It gets mixed up with words like ‘happiness’, ‘fun’, or ‘cheerful’.
All of these terms feel slightly different than the word ‘joy’ to me.
Joy means something else. It isn't naive in the same way those other words are. It can't be manufactured or used as a distraction the same way a word like ‘fun’ can.
Joy is earned.
Joy is the first laugh after a painful cry.
Your kids graduating after 18 years of raising them.
Getting a job after countless rejections.
Joy is when we've processed the good and bad of our lives and are satisfied with where we've landed once the dust has settled.
We are all spinning our wheels striving to find joy
So how do we get there?
How do we find Joy?
Modern culture makes joy incredibly elusive.
Half of us are consumed by our careers, making money, gaining status, or any other vain metric that tends to leave you feeling lonely in your success. The other half is so busy with family, life's obligations, and "just getting by" that we don't leave much time for ourselves. We put your dreams on hold and before we know it, we've never actually chased what we wanted all along.
I've been on both sides. Hyper-selfish, and hyper-selfless. On their own, neither one brought me joy. Why couldn't I find fulfillment? What was I doing wrong?

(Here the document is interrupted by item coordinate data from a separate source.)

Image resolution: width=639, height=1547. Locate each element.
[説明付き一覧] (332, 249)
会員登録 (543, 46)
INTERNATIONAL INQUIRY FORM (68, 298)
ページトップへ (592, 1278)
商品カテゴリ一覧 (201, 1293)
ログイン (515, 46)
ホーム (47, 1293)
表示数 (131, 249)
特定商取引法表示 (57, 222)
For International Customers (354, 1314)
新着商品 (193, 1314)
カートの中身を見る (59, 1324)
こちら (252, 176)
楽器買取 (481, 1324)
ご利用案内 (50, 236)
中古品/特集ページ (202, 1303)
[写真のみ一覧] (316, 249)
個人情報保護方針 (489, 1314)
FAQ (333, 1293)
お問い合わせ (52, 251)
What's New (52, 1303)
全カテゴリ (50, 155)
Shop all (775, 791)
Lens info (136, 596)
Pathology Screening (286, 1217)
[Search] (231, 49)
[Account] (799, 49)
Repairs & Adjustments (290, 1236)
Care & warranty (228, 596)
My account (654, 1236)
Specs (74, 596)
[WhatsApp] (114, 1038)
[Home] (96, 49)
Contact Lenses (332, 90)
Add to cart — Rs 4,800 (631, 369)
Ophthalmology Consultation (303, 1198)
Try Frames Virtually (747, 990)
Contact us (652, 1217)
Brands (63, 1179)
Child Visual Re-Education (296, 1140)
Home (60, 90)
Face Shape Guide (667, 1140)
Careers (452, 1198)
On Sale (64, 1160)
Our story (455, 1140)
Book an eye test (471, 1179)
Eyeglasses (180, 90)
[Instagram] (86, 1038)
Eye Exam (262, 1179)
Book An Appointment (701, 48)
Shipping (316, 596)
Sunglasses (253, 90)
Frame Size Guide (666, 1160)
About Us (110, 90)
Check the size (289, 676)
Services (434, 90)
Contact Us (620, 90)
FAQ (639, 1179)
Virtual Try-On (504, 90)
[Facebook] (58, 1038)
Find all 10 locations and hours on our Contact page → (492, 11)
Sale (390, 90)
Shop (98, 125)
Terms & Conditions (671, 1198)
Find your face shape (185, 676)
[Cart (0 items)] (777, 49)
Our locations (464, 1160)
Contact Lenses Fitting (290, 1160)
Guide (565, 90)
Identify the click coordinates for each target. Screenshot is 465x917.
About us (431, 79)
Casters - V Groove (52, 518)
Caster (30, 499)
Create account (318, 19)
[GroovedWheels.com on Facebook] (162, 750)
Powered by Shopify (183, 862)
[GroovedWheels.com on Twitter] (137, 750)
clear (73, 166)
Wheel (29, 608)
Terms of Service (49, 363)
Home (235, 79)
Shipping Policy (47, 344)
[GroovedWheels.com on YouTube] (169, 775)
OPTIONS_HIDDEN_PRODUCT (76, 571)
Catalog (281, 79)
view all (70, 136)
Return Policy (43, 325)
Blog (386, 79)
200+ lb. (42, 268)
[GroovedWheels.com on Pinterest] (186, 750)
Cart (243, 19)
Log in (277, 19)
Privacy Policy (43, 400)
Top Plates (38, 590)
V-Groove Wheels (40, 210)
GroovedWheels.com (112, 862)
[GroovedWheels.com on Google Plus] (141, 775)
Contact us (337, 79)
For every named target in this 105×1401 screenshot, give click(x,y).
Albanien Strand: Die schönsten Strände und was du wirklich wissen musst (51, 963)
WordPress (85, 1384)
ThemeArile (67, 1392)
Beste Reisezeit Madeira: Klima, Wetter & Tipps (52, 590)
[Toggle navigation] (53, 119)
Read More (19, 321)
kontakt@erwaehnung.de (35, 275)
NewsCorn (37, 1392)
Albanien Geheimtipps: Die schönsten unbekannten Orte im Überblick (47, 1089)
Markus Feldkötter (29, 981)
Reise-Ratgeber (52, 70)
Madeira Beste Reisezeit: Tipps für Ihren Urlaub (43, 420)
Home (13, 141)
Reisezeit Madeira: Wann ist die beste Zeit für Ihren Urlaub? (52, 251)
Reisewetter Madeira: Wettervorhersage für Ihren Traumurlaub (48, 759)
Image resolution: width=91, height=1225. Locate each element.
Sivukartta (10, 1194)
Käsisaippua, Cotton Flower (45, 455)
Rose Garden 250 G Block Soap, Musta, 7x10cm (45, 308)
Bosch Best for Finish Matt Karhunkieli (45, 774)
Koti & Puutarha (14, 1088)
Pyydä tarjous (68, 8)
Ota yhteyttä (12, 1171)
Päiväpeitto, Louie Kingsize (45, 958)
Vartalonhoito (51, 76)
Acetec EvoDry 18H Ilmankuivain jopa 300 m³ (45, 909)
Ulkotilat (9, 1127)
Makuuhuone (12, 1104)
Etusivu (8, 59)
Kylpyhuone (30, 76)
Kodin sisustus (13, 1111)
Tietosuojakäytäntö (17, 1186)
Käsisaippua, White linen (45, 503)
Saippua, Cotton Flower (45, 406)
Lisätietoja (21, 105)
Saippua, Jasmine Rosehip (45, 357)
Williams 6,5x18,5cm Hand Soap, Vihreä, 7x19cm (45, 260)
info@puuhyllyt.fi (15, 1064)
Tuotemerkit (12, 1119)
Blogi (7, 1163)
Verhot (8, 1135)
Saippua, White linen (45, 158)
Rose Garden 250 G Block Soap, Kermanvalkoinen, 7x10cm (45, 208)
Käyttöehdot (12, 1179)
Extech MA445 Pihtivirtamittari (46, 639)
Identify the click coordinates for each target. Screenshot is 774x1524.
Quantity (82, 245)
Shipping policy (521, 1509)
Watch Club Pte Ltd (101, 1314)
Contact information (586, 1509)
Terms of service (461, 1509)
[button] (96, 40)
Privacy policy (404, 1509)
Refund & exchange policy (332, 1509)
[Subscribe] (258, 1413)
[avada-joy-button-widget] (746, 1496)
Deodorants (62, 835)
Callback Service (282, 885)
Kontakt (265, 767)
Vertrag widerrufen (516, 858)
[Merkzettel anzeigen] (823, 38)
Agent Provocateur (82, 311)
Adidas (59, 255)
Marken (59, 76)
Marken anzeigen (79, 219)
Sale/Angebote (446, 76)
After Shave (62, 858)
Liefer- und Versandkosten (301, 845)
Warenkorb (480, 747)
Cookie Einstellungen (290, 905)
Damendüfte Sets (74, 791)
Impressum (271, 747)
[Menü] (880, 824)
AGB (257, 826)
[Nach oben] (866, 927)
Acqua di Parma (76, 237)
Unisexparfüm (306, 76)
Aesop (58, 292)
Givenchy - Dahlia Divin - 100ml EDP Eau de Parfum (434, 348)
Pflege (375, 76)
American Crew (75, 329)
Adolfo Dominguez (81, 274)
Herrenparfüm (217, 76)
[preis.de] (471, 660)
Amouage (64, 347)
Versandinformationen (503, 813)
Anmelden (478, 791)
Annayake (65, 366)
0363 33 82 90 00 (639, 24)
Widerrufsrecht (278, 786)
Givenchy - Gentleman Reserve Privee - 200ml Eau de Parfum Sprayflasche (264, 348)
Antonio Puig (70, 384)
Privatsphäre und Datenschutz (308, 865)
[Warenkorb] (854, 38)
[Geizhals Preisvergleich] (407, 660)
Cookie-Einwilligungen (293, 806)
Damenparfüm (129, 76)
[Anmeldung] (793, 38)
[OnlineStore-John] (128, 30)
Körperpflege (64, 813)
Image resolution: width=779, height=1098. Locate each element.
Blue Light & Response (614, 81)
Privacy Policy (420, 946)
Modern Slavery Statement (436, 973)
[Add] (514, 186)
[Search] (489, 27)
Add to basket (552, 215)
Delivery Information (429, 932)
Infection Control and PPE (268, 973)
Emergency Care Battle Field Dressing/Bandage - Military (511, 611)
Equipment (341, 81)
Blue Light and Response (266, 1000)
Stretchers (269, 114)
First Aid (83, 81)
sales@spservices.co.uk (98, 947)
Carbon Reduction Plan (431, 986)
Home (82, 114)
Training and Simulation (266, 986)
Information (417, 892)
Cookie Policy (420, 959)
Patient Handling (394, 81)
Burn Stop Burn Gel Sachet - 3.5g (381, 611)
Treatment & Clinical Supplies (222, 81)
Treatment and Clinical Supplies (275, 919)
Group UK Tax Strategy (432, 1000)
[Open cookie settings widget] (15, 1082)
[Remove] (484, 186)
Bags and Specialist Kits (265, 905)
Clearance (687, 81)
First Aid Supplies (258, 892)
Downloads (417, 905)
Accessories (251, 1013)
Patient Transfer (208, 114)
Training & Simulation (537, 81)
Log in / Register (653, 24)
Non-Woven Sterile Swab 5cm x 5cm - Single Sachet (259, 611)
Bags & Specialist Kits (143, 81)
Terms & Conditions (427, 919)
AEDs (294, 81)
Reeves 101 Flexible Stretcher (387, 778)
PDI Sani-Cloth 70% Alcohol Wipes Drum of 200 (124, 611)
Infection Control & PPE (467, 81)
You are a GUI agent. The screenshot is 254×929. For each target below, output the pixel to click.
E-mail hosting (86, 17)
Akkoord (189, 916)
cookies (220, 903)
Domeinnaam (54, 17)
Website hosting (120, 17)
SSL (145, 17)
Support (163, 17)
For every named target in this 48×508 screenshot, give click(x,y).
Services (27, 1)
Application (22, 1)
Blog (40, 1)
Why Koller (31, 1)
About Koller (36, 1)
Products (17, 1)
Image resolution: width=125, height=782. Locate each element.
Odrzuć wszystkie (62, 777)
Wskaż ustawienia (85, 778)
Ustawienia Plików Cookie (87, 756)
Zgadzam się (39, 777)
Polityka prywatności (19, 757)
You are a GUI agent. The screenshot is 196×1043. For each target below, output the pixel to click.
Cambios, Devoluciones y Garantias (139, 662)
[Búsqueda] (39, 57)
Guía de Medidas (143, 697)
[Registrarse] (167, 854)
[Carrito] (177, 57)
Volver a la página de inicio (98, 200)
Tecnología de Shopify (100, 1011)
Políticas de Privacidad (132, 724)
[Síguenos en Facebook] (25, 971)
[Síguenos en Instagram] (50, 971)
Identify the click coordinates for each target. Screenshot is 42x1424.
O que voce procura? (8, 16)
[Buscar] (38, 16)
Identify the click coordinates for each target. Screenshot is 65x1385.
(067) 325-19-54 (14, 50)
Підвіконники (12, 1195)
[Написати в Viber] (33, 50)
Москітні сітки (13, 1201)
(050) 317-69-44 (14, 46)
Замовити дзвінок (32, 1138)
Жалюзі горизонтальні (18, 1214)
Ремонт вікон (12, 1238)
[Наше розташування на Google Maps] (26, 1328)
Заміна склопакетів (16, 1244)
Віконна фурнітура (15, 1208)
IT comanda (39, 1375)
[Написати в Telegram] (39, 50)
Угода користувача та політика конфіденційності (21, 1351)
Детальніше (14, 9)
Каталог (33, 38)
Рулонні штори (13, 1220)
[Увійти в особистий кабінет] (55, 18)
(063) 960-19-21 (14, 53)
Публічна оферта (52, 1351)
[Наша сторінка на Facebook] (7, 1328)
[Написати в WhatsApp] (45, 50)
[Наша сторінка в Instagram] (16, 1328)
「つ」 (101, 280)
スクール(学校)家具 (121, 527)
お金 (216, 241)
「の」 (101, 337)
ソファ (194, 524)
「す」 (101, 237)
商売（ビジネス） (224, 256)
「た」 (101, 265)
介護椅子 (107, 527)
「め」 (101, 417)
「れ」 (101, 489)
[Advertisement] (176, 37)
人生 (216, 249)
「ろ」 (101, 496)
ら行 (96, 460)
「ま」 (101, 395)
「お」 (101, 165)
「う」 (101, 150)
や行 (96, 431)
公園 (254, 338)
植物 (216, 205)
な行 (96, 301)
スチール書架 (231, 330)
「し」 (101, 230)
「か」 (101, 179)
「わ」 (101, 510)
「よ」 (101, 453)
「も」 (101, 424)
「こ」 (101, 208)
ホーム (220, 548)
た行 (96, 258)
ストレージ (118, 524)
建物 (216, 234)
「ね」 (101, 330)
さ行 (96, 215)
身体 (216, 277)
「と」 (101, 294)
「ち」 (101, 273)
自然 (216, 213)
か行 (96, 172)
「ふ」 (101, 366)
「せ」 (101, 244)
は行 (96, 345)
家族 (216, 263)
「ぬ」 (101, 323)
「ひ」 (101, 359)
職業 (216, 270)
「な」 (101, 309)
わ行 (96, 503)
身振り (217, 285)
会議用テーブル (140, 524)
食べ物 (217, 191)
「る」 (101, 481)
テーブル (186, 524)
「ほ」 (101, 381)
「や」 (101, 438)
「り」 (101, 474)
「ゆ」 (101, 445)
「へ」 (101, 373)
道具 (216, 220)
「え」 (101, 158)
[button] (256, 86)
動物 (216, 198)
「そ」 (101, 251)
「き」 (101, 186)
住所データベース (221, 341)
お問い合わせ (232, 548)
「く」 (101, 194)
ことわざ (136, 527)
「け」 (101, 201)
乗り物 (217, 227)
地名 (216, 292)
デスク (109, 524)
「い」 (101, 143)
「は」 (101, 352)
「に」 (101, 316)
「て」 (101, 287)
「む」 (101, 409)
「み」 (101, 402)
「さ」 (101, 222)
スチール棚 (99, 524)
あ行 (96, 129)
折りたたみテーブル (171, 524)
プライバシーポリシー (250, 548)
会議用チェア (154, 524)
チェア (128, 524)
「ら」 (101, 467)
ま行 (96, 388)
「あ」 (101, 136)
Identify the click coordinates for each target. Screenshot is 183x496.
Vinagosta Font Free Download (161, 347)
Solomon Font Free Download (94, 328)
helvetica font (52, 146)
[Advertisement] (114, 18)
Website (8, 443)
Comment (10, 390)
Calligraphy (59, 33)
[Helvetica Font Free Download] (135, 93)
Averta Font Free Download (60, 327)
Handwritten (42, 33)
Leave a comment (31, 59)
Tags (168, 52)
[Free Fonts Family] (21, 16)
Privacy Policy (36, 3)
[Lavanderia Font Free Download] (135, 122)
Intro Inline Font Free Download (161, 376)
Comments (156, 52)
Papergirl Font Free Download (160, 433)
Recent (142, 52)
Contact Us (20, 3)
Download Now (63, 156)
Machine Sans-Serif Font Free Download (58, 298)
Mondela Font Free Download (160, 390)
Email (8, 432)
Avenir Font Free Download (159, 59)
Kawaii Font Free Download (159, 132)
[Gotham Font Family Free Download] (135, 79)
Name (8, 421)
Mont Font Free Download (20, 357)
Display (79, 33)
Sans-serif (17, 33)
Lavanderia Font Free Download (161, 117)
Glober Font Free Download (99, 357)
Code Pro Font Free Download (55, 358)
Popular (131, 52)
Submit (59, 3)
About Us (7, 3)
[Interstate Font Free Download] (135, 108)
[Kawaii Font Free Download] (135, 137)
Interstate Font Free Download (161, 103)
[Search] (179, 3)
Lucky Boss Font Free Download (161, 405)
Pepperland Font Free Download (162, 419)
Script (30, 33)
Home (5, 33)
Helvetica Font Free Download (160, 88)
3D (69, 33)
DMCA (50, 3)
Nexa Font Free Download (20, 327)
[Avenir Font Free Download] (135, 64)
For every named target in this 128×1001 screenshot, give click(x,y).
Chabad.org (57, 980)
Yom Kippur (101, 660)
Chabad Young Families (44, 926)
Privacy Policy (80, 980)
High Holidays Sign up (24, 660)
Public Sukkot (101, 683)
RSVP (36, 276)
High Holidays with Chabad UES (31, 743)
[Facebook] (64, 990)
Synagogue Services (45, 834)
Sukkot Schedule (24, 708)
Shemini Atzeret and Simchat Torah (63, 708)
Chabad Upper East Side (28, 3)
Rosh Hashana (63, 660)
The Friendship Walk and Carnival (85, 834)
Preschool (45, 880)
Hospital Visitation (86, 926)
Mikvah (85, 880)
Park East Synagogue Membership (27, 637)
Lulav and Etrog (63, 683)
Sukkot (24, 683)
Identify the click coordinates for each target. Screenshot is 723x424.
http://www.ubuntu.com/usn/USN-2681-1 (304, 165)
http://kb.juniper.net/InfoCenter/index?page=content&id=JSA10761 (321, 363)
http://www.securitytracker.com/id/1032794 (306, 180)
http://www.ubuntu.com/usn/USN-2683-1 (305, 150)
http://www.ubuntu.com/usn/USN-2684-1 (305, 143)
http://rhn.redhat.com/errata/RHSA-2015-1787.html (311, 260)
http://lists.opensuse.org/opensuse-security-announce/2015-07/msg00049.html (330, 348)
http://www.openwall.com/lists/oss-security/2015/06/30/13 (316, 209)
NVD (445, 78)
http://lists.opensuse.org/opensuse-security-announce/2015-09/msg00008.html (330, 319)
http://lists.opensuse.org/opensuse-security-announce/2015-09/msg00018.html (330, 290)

Like most things in life, neither direction is all good or all bad. I found that we can only find joy by balancing two distinct aspects of the human experience.
Finding joy is the balance of individual fulfillment and deep commitments to a community larger than yourself.
Here's how I want to approach these two forces.
Individual fulfillment means actualizing your fullest potential as a single person on this planet. The word 'potential' is not to be confused with 'desires'. In fact, most of the time, our potential is at odds with our desires.
I desire to sit at home and eat donuts. But I have the potential to eat healthy and lift weights.
I desire to be famous. But I have the potential to live free of concern with how the world sees me.
I desire to zone out and look at my phone. But I have the potential to call a friend and see how they're doing.
This distinction is vital for us to recognize.
Now that we have, here's why chasing your potential is important.
If you're on an airplane that is about to crash, the rule is that you have to put the oxygen mask on first in order to help those around you. The same goes for chasing your potential. If you don't take ownership of your life and the possibilities of what it could be, then you won’t be the best version of yourself for others.
Your potential is like your oxygen. You have to take care of yourself before you can take care of anyone else.
So what do you do once you’ve gotten your oxygen? You share.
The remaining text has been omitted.